File Uploader
A simple file uploader application that allows authenticated users to upload, list, and delete files. The application uses PHP and a Python authentication service running on Apache2.
Prerequisites
- Apache2, configured, up and running
- PHP 8.1 or higher
- Python 3
- Required PHP extensions:
php-json,php-curl
Hint:
sudo apt update
sudo apt install apache2
sudo apt install php libapache2-mod-php
sudo apt install python3
Installation
For simplicity, I'll use my current Ubuntu instance user name, you should replace by yours.
Clone
git clone https://github.com/yourusername/uploader.git
cd uploader
or download this repository
wget https://github.com/sensboston/uploader/archive/refs/heads/master.zip
unzip master.zip -d uploader
mv uploader/uploader-master/* uploader/
rm -r uploader/uploader-master
rm master.zip
Install Python prerequisites
pip install flask pam
Create Python authentication service
(note: port 7000 is used; if you need to change port number, make needful changes in the app.py and php scripts - search for '7000')

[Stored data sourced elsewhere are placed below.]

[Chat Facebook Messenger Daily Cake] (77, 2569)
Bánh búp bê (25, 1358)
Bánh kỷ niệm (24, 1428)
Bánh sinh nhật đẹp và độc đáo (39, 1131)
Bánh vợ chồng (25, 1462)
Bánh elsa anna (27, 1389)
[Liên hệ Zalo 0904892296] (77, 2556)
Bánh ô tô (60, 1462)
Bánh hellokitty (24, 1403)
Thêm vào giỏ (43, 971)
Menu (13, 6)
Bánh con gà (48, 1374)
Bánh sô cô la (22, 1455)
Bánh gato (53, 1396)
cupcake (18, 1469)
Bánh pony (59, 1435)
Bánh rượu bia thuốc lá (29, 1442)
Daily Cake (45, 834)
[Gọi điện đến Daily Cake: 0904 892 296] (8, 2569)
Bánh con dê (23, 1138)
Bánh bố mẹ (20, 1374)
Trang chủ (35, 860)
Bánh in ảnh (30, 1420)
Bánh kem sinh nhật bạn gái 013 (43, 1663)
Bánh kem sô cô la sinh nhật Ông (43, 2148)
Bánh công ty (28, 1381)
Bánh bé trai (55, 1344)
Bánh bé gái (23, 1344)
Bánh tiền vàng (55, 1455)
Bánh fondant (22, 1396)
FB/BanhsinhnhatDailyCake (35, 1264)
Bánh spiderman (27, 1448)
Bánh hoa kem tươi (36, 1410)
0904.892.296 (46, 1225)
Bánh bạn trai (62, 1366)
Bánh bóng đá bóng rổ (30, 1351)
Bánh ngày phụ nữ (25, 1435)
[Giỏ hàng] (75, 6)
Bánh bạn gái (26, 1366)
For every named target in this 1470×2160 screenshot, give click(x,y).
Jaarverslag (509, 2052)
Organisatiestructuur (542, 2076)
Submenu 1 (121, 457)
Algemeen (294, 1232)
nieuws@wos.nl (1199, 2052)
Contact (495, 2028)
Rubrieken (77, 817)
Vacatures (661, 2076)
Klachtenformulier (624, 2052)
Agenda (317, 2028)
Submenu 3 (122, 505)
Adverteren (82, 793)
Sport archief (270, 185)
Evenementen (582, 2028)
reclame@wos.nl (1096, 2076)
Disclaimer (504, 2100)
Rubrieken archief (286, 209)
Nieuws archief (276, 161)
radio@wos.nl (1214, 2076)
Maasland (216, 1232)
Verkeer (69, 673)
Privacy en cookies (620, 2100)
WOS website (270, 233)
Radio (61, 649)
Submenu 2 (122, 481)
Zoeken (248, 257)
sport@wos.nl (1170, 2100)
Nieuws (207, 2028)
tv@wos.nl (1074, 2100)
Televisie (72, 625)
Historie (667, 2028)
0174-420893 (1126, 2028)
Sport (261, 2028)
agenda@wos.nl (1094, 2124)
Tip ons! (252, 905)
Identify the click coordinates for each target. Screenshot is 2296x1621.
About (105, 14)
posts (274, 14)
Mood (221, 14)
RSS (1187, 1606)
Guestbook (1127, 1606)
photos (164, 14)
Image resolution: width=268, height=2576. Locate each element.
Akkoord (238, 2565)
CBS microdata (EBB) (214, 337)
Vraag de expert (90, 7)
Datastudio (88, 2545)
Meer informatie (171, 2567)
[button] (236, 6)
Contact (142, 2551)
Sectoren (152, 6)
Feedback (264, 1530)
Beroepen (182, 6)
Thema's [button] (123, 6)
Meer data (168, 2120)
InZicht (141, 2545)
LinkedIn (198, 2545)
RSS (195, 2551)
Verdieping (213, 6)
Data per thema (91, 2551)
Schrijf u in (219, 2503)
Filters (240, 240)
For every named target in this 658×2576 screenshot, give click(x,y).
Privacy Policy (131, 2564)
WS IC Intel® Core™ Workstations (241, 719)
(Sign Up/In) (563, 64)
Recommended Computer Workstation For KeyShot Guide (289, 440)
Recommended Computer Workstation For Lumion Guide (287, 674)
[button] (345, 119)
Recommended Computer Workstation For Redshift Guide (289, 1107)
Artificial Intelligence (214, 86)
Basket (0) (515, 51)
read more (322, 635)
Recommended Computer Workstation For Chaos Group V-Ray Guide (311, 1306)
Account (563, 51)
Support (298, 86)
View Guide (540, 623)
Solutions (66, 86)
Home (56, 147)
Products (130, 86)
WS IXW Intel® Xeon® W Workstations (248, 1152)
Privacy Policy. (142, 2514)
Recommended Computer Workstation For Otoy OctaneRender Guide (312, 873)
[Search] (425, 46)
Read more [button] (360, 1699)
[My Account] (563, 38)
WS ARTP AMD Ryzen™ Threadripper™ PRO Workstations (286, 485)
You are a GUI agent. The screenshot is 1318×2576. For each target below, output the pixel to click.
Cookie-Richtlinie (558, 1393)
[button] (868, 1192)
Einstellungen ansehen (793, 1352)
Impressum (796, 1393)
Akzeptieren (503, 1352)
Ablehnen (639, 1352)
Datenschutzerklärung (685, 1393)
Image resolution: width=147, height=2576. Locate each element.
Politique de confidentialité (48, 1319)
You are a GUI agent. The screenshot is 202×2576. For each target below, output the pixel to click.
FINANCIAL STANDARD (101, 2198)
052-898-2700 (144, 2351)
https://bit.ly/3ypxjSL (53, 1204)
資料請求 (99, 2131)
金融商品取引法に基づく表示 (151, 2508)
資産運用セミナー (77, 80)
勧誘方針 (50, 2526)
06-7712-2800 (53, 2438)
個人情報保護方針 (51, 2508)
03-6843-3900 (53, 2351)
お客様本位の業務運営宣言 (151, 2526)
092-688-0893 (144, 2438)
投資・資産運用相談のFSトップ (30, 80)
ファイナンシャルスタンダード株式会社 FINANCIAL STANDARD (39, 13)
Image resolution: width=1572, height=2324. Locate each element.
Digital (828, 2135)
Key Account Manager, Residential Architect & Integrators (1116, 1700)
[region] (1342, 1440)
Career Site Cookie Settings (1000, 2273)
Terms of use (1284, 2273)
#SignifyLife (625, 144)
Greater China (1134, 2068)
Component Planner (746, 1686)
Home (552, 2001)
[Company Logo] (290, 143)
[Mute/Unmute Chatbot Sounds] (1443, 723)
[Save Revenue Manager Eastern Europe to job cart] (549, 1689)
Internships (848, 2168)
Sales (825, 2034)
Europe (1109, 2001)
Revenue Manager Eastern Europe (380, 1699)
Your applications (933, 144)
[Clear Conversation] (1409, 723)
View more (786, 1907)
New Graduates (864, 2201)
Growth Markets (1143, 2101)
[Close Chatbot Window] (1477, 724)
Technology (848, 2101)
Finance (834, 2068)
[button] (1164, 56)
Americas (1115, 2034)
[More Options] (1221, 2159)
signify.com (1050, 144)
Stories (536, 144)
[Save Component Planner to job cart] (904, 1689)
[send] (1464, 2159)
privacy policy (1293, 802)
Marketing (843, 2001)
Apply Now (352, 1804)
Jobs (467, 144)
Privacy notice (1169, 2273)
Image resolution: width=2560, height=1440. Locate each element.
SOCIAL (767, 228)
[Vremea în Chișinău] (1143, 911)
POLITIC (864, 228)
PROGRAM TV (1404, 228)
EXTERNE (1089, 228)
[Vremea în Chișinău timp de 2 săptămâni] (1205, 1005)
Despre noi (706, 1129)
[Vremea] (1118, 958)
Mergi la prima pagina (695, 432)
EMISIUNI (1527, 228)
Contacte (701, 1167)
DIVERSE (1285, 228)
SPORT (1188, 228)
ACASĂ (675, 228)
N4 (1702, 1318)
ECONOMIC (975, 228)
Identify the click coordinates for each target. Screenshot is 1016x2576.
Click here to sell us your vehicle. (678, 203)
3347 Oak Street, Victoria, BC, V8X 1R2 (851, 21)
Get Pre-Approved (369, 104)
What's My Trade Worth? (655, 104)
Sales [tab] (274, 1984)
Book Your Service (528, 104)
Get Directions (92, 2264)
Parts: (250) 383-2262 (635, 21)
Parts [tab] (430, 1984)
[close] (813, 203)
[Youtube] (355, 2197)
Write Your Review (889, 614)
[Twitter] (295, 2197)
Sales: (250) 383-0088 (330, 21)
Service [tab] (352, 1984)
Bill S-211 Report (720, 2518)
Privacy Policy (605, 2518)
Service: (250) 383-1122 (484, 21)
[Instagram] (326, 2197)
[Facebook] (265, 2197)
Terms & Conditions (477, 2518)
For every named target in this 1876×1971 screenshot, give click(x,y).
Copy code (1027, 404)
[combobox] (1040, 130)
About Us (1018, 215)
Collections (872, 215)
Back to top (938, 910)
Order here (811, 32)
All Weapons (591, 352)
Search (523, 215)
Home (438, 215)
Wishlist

sudo nano /etc/systemd/system/flaskapp.service
Add the following content to this file (but replace User, WorkingDirectory and ExecStart):
[Unit]
Description=Flask Application
After=network.target
[Service]
User=ubuntu
WorkingDirectory=/home/ubuntu/uploader
ExecStart=/usr/bin/python3 /home/ubuntu/uploader/app.py
Restart=always
[Install]
WantedBy=multi-user.target
Enable and start the service:
sudo systemctl enable flaskapp
sudo systemctl start flaskapp
sudo systemctl status flaskapp.service
Configure PHP
Ensure the following PHP settings are in your /etc/php/8.1/apache2/php.ini:
log_errors = On
error_log = /var/log/php_errors.log
Also check for max upload file/post size limits in /etc/php/8.1/apache2/php.ini (adjust to your needs, like 10G):
upload_max_filesize = 10M
post_max_size = 10M
Create the upload directory and set the necessary permissions:
sudo mkdir -p /var/www/html/upload
sudo chown -R www-data:www-data /var/www/html/upload
sudo chmod -R 755 /var/www/html/upload
Create a limited user for uploading files
(please note, I don't recommend you to use your actual ssh-enabled user account):
sudo useradd -M -d /var/www/html/upload -s /usr/sbin/nologin uploader
sudo passwd uploader
sudo chown -R uploader:www-data /var/www/html/upload
Create application directory at webroot (or configure app/site):
(note: with my Apache configuration, I just need to create a subdirectory)
sudo mkdir -p /var/www/html/uploader
Copy all files to the folder created above:
sudo cp -r * /var/www/html/uploader
Restart Apache to apply changes:
sudo systemctl restart apache2
Usage
Open your web browser and navigate to https://yourserveraddress/uploader
Enter your username and password to authenticate.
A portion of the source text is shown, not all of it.